Lelaki 70 tahun diserang ketika mengambil air saat menggembala di dekat sebuah kolam dua tahun lalu saat udara panas pada Agustus. Ia berhasil melarikan diri setelah menyumpal rahang gando dengan botol plastik.
"Saya tidak melihatnya datang," kenangnya tentang peristiwa traumatis itu seperti dikutip dari BBC.
Ia tak sadarkan diri selama setengah jam akibat kehilangan darah. Bantuan warga datang setelah domba yang ia gembala pulang ke desa, Dombak, tanpa Siahouk.
Tragedi yang menimpanya menggemakan kisah korban gando yang kebanyakan adalah anak-anak. Pemberitaan anak-anak suku Baluchi yang diserang gando sempat menggemparkan media massa.

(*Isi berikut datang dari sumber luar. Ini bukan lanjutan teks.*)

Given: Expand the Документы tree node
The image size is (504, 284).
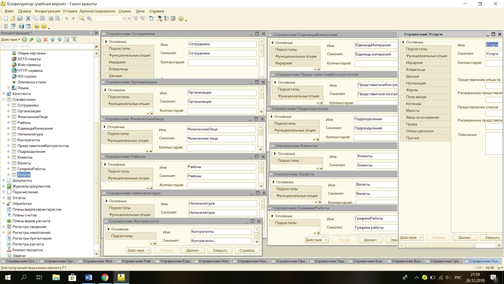Looking at the screenshot, I should tap(3, 180).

Namun pemberitaan itu lantas tenggelam tanpa tindak lanjut apapun.
Pada tahun 2016, seorang anak berusia sembilan tahun bernama Alireza ditelan buaya tersebut. Dan pada Juli 2019, Hawa (10 tahun), kehilangan lengan kanannya karena serangan gando. Ia tengah mengambil air untuk mencuci, tapi kemudian hampir diseret buaya sebelum dia diselamatkan oleh teman-temannya.
Serangan-serangan itu terjadi saat Iran mengalami kekeringan. Habitat alami gando pun menyusut dan persediaan makanan mengering. Hewan yang kelaparan itu memperlakukan manusia yang mendekati wilayah mereka sebagai mangsa sekaligus ancaman habitat.
Gando adalah buaya bermoncong lebar yang tersebar di Iran dan anak benua India. International Union for Conservation of Nature (IUCN)menggolongkannya sebagai satwa rentan. Iran sendiri memiliki sekitar 400 spesies ini, atau hampir 5 persen spesies keseluruhan di dunia.
Departemen Lingkungan Iran menyatakan sedang melakukan yang terbaik untuk mencapai keseimbangan antara melestarikan gando dan melindungi masyarakat lokal. Namun pernyataan itu hanya janji. Tak ada rambu peringatan keberadaan gando di sepanjang Sungai Bahu-Kalat, habitat utama gando di Iran, dan orang-orang mendekati sungai tanpa kewaspadaan.
Pelestarian gando justru dilakukan oleh relawan dengan memberi mereka makan. Seperti yang dilakukan oleh Malek-Dinar, relawan yang telah hidup dengan gando selama bertahun-tahun.
"Saya telah merelakan kebun saya untuk menampung air bagi makhluk ini," katanya sambil menceritakan bahwa tanahnya dulu subur dengan pisang, lemon, dan mangga.
Ia memberi gando pakan berupa dada ayam. Makanan itu merupakan pengganti katak dan mangsa khas mereka yang semakin menyusut karena kemarau.
Kelangkaan air di Iran tidak hanya terjadi di Baluchistan. Protes karena air sempat meletus di Provinsi Khuzestan yang kaya minyak pada bulan Juli. Pada akhir November, polisi anti huru hara di pusat kota Isfahan menembaki para pengunjuk rasa yang berkumpul di dasar Sungai Zayandeh-Roud yang mengering.
Pemanasan global sudah menunjukkan wajah buruknya di yang buruk di Iran. Kekeringan di Baluchistan bisa berkembang menjadi bencana besar jika ditambah dengan salah urus air selama beberapa dekade.
Tak ada air yang mengalir dalam pipa yang dibangun pemerintah. Beberapa keluarga bahkan memanfaatkan basin air untuk mandi. Krisis ini kemudian dapat merembet menjadi krisis ekonomi.